Extrait du texte
··········

Devant le parlement, les accusés d'Arras soutinrent qu'ils n'étaient jamais allé en Vauderie; que leurs aveux devant les juges d'Arras avaient été extorqués par des menaces et par des promesses; qu'on leur avait fait donner des sommes considérables au duc de Bourgogne, au comte d'Étampes, au bailli d'Amiens, au lieutenant du bailli. Ils furent déclarés innocents, élargis et autorisés à poursuivre les vicaires d'Arras pour être rétablis dans leur honneur et dans leurs biens.

Les poursuites eurent lieu, mais l'affaire ne fut terminée qu'en 1491. Par arrêt du 20 mai, le parlement annula les sentences rendues contre les demandeurs au sujet du prétendu fait de Vauderie, condamna les juges d'Arras à réparer sur leurs biens les maux et dommages qu'ils avaient faits, et ordonna que sur les sommes confisquées aux défendeurs, on tirerait de quoi faire un service et fonder une messe à la cathédrale d'Arras pour les âmes des victimes, et élever une croix sur le lieu de l'exécution. Malheureusement la plupart des coupables n'existaient plus alors, et les habitants d'Arras se livrèrent à une joie presque stérile, quand Jean Angenost, commissaire du parlement, vint lire sur la place publique, témoin du supplice des Vaudois, l'arrêt du 20 mai qui les réhabilitait (1).

VI.

Tout le monde connaît les vicissitudes éprouvées au douzième et au treizième siècle par les hérétiques vaudois et albigeois.

··········

Données extraites

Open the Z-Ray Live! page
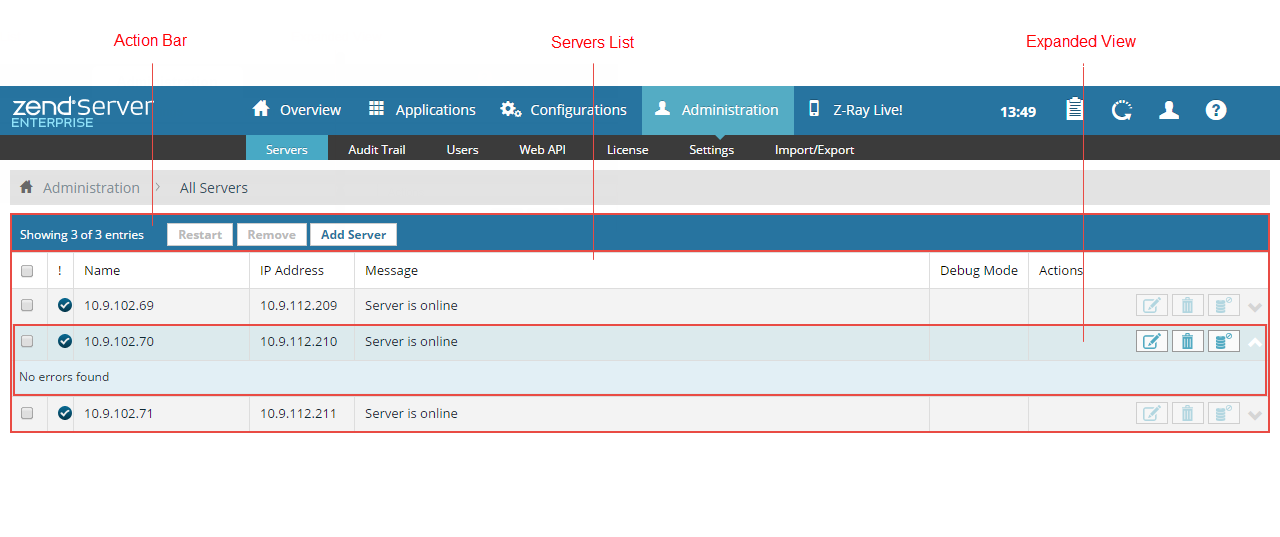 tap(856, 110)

··········

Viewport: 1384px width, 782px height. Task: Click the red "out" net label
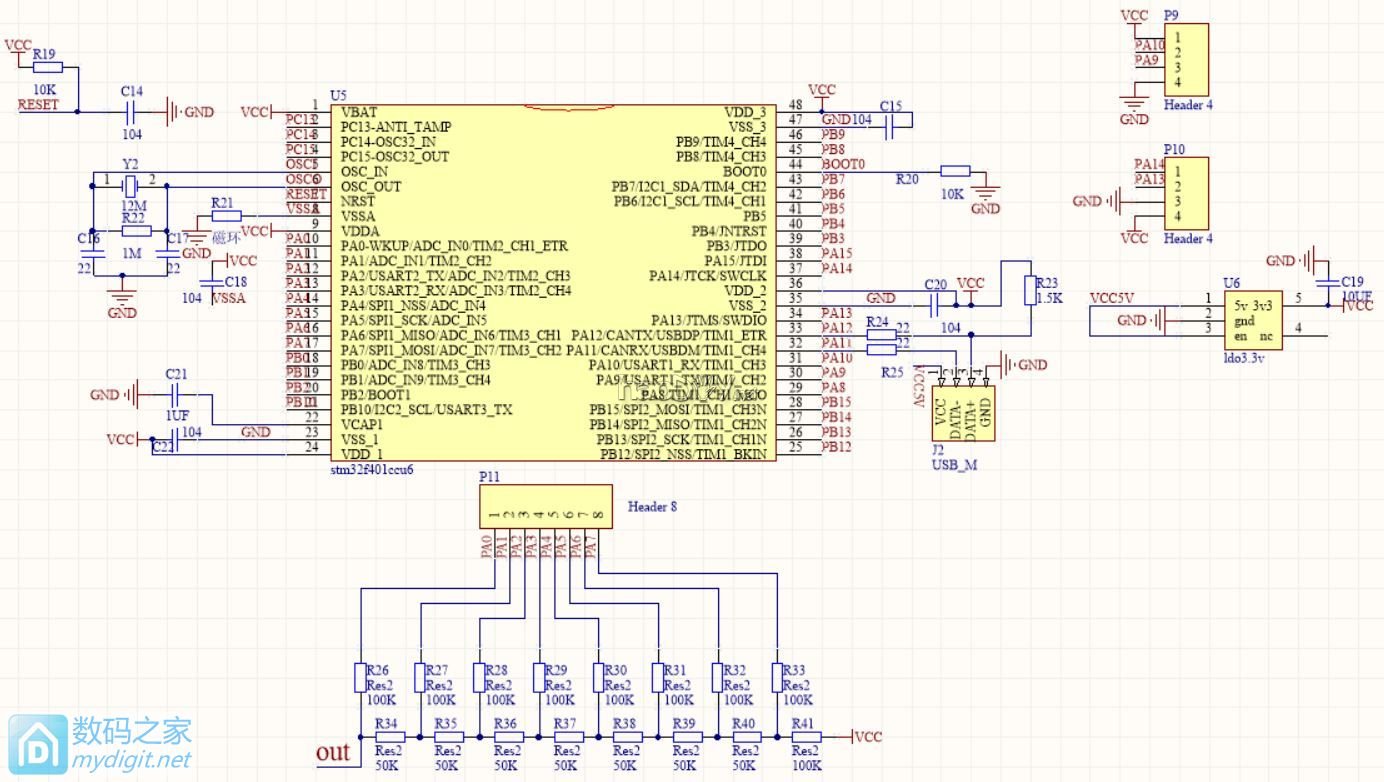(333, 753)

··········

Consigne
Recopiez le passage de l'extrait sur la Vauderie d'Arras qui commence par « Devant le parlement, les » et se poursuit jusqu'à « dans leurs biens. », en changeant « élargis » en « libérés ».

Réponse complète
Devant le parlement, les accusés d'Arras soutinrent qu'ils n'étaient jamais allé en Vauderie; que leurs aveux devant les juges d'Arras avaient été extorqués par des menaces et par des promesses; qu'on leur avait fait donner des sommes considérables au duc de Bourgogne, au comte d'Étampes, au bailli d'Amiens, au lieutenant du bailli. Ils furent déclarés innocents, libérés et autorisés à poursuivre les vicaires d'Arras pour être rétablis dans leur honneur et dans leurs biens.